Records from a data source
####################
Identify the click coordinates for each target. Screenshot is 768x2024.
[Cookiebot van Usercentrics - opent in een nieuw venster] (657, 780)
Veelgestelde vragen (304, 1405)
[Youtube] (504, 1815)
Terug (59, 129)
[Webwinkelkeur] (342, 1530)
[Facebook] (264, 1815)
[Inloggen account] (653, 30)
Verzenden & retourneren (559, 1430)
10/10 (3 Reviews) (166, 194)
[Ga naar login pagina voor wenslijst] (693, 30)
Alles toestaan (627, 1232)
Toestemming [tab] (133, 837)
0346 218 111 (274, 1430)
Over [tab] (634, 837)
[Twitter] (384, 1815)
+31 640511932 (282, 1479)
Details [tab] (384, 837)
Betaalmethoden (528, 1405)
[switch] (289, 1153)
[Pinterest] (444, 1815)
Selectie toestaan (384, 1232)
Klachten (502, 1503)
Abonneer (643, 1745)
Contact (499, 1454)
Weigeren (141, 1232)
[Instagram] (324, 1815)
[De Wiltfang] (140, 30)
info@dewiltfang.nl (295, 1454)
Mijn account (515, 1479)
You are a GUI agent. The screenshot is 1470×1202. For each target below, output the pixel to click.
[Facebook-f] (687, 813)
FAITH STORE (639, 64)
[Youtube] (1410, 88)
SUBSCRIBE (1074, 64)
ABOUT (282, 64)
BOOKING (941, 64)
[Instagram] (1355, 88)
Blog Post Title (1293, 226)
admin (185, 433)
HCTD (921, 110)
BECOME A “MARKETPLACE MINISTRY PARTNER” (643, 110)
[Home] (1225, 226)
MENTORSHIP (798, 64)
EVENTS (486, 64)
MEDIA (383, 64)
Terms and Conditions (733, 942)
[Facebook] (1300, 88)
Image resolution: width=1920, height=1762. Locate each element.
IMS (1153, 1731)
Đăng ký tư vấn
####################
The line with "MEDIA (383, 64)", the last line of the data above, and every line between them should be duplicated exactly, with nothing else.

Completed exercise
MEDIA (383, 64)
Terms and Conditions (733, 942)
[Facebook] (1300, 88)
Image resolution: width=1920, height=1762. Locate each element.
IMS (1153, 1731)
Đăng ký tư vấn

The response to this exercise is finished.